*Consigne:*
Répondez à ces questions sur l'extrait consacré au street art :
(a) Qu'ont fait les artistes dès le déconfinement ?
(b) Comment les brochures des offices de tourisme décrivent-elles la ville ?
(c) Quel grand fresquiste est cité en exemple ?

*Extrait source:*
______
Street art et couteau suisse.

Le street art serait-il une solution à l’animation culturelle des quartiers et à l’embellissement de nos villes ?

Comme les escargots après une belle pluie d’orage, les manifestations culturelles centrées sur le street art se multiplient. Cet été a été meurtrier pour nombre de festivals de street art. Pourtant, en France, des collectivités locales de concert avec des associations ont réussi à organiser des dizaines de festivals qui ont été l’occasion de réunir des centaines de street artistes.

 Malgré les très fameuses mesures-barrière, des galeries ont proposé de superbes expositions à Paris mais également en province.

Dès le déconfinement, les artistes ont ressorti vite fait leurs bombes aérosols pour peindre dans la rue.

 Dans les villes, les « murs »[1] se multiplient.

 Le street art diversifie ses supports : aux traditionnels murs s’ajoutent les « roulants », le mobilier urbain, la décoration des appartements, des locaux des entreprises, des commerces, les murs aveugles des immeubles (les « murals » dans la langue de Shakespeare), sans parler de milliers de produits dérivés. Dans le même temps que le street art entre dans les musées, il conquiert sans cesse de nouveaux territoires (mode, publicité, design etc.)


[1] Spot de street art, le plus souvent géré par une association.

A n’en pas douter, grâce au street art, nos villes sont devenues plus « intéressantes ». Les brochures publicitaires distribuées par les offices de tourisme font la promotion de visites guidées des spots et décrivent la ville comme « une galerie à ciel ouvert ». Des villes se prévalent d’être les « capitales du street art ». Bref, à côté du graffiti vandale coexiste un art urbain institutionnalisé populaire.

Parisien me semble-t-il depuis toujours, habitant « la plus belle ville du monde » d’après les guides touristiques, je connais des endroits d’une grande laideur. Les échangeurs d’autoroute, les parkings souterrains, les tunnels, la majorité des portes de Paris, nos entrées de Ville sont couleur béton et asphalte, un désolant chromatisme de gris salis et de noirs délavés. Force est de constater que nos édiles et nos architectes ont bien du mal à concilier les formes modernes de l’urbanisme avec l’esthétique.

La situation est grave mais pas désespérée ! Le street art qui participe à l’animation culturelle de nos villes et concourt à leur embellissement peut transformer en œuvre d’art des lieux dépourvus de toute forme de beauté.

Pour preuve deux exemples bien différents mais typiques des actuelles évolutions :  la collaboration de street artistes à la construction de playgrounds (disons, d’aires de jeux !) et le travail d’un grand fresquiste, Martin Ron.
______
*Données enregistrées:*
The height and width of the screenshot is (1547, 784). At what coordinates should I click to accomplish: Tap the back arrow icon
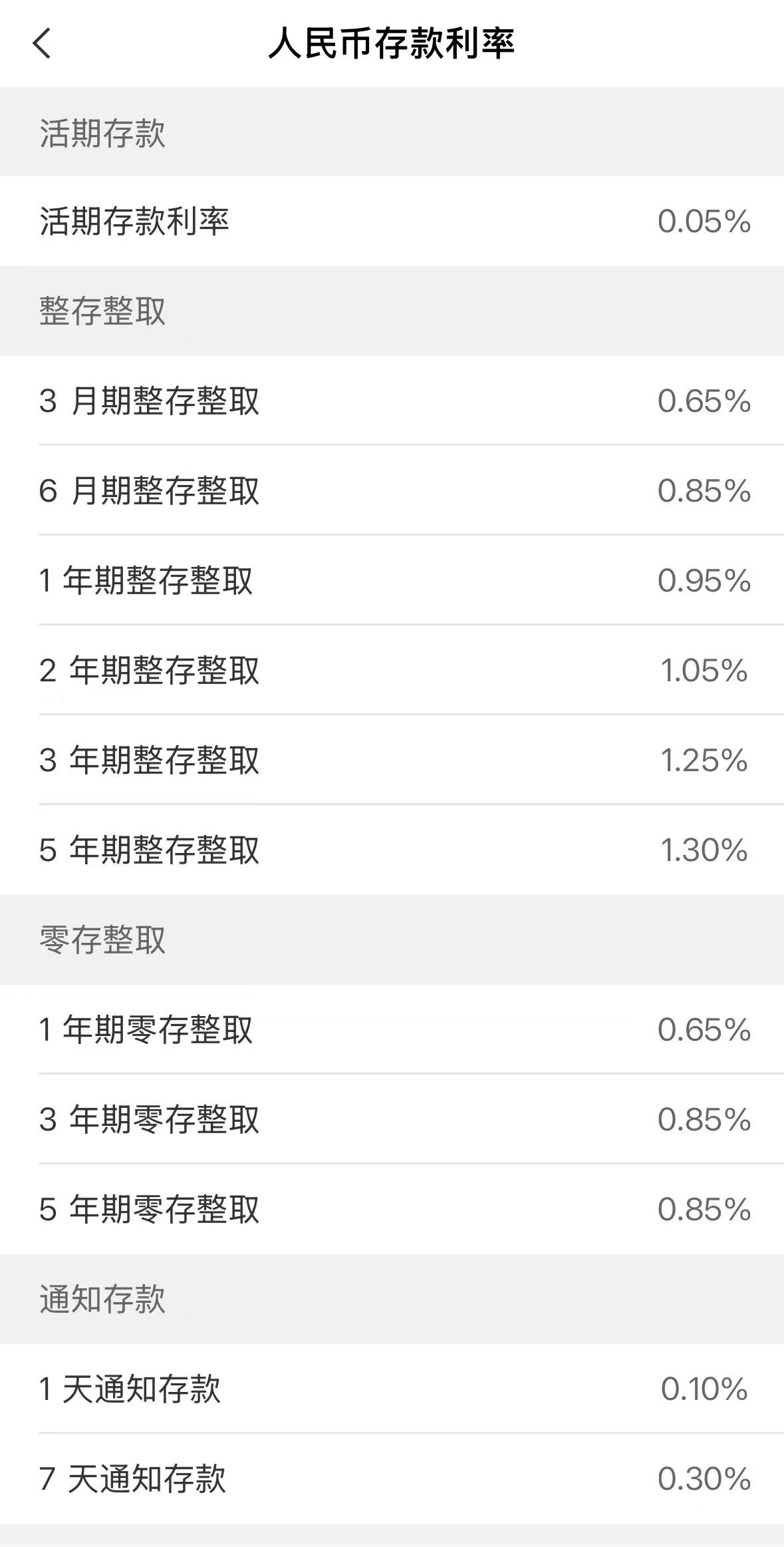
______
*Réponse attendue:*
(a) Ils ont vite ressorti leurs bombes aérosols pour peindre dans la rue.
(b) Elles la décrivent comme « une galerie à ciel ouvert ».
(c) Martin Ron.